In Nomine etc..
"Good teacher, what must I do to inherit eternal life?" This is a real question, asked by a genuine seeker, to use a modern word, of a well-known traveling teacher. In our time, there are numbers of traveling teachers willing to tell us how to inherit eternal life, or attain enlightenment, or discover wisdom, and most of them expect to be paid for the information. In our story in today's Gospel, a payment is indeed demanded, but the teacher is not the intended beneficiary. Although the focus of the story appears to be money and the attitude of the rich man to it, the details of the story actually lead us elsewhere in a search for what Jesus is telling us here.Notice what Jesus says first. He replies with another question: "Why do you call me good?" He is deflecting the rich man's courteous, respectful approach. Also, it is standard rabbinical technique to answer a question with another question. It returns the questioner to himself, perhaps to seek his answer within, and not necessarily to look for a solution outside himself, to evade having to think for himself. Then Jesus goes on to say, "You know the commandments," and recites six of them. The questioner appears to be looking for the obvious, pat, conventional answer: follow the standard, universal moral code, the Ten Commandments, and everything will be fine. The rich man says, "Teacher, I have kept all these since my youth." No doubt he expects Jesus to say, "Then you will inherit eternal life. No problem. Nothing to worry about. Next question."
But that is not what Jesus does. The Gospel says, "Jesus, looking at him, loved him, and said, You lack one thing: go, sell what you own, and give the money to the poor, and you will have treasure in heaven; then come, follow me."
Jesus, looking at him, loved him. Loved him! Jesus looked at him and loved him. This is a remarkable sentence. There is a lot of meaning, a lot of insight, behind these words, a meaning of which I have had only a glimmer. Perhaps we, at one time or another, have encountered another person who saw us, really saw us, really saw us, knew us, loved us as we were. It is a description of an enlightened spiritual guide. I know that not everyone has this experience, but it is at least possible. Between the seer and the seen there is no filter or barrier or misunderstanding. Between the two there is real awareness, attention, affection, love. That is what is happening here, in a flash, between Jesus and the rich man. Jesus saw him, heard him, knew him, loved him, and knew immediately what was needed.
Go, sell what you own, and give the money to the poor, and come, follow me. Now, notice what is happening here. We hear, the rich man hears, nothing in this command of the standard, universal moral code. This is not one of the Ten Commandments. And there is, furthermore, nothing in this of what a good Episcopalian, or anyone else, would regard as prudent, responsible management of money and property. What then can we make of this sudden change of tone, from a plodding repetition of well-known rules, to a radical demand to the rich man that he turn his way of life upside down?
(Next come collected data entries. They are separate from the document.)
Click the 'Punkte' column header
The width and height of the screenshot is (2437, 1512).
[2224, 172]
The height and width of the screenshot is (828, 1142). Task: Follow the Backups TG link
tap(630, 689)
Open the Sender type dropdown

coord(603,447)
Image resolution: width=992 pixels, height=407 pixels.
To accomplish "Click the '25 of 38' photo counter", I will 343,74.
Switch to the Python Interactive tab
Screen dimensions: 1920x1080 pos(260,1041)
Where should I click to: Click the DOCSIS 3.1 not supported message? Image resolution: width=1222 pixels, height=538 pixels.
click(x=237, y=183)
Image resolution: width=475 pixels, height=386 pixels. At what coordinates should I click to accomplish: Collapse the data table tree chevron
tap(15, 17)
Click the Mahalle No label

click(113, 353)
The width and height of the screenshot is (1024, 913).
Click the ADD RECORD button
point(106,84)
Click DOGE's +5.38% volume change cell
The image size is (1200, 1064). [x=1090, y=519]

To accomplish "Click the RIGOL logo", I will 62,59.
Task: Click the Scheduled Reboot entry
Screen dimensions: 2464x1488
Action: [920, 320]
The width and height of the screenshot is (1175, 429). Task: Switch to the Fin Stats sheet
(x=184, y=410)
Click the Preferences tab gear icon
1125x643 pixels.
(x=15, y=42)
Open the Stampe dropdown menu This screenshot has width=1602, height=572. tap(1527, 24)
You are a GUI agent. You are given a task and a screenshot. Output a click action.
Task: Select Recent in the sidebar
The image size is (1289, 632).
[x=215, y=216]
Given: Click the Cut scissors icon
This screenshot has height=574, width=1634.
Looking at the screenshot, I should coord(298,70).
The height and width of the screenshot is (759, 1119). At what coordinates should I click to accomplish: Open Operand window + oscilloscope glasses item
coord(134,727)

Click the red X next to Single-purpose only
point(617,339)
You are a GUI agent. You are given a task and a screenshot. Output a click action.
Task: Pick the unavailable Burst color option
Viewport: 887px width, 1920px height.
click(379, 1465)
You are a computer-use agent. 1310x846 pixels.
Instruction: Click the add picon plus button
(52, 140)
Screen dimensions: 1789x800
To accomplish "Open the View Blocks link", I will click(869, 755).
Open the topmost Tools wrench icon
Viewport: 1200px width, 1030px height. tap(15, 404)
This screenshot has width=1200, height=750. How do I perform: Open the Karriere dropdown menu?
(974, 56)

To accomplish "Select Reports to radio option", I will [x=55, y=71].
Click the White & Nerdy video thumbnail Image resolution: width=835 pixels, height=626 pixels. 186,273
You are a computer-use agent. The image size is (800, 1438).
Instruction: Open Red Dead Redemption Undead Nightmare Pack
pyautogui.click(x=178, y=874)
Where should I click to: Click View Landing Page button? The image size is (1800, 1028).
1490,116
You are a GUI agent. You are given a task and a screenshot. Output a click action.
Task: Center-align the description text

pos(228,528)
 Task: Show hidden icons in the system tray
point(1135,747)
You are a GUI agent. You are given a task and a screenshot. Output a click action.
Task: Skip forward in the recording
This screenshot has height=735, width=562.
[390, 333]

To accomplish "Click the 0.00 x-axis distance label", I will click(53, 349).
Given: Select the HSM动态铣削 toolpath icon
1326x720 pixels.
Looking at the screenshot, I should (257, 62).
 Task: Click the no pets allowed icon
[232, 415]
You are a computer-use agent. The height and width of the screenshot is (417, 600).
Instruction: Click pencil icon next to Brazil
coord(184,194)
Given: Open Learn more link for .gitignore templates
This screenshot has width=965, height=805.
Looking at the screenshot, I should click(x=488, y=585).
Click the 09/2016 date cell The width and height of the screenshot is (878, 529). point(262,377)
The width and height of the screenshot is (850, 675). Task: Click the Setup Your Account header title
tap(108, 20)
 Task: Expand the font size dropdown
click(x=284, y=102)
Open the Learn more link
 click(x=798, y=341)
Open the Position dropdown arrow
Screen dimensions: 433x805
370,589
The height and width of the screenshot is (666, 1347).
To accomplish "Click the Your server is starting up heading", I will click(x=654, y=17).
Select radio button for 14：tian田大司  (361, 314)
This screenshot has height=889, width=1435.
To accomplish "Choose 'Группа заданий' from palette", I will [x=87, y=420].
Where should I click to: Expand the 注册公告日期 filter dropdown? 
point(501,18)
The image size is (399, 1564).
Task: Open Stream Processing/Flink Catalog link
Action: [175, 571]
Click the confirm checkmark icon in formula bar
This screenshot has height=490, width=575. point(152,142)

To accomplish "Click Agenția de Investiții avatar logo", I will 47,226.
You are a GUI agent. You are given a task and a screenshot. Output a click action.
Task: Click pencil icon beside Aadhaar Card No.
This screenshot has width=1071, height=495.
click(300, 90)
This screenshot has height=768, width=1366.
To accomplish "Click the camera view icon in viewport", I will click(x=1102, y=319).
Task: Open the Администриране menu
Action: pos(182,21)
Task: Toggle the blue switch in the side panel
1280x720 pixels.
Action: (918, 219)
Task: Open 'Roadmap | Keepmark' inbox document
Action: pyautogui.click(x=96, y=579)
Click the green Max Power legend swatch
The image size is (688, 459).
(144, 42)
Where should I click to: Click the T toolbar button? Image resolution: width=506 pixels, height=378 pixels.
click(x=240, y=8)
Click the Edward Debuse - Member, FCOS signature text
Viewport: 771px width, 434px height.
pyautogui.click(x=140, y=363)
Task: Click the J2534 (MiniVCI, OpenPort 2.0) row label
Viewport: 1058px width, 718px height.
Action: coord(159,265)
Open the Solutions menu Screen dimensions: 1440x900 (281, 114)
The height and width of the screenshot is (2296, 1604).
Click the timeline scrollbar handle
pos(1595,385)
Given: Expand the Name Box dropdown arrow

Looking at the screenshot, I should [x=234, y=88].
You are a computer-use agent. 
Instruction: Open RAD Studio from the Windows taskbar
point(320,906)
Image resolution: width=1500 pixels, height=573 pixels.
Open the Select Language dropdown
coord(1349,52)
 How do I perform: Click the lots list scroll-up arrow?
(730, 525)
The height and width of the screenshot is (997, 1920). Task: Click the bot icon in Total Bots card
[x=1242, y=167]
It appears that there is a progression here. Jesus is telling his questioner that his basic work , his preparatory work, is done. He has fulfilled the Commandments. He has done what the moral code has required of him. He has done what God and society have expected, he has successfully completed his rudimentary education in Life, and it is time for him to move on. It is time for him to experience what we may call the paradox of success: that having succeeded in meeting the requirements, the expectations of God, society, family, school, career, and so on, it is now time for him to recognize that he no longer needs them, that he can pass his earthly treasures on to others who do need them, and free himself for new work to which Jesus is calling him. Success has freed him from the need to be successful in this world.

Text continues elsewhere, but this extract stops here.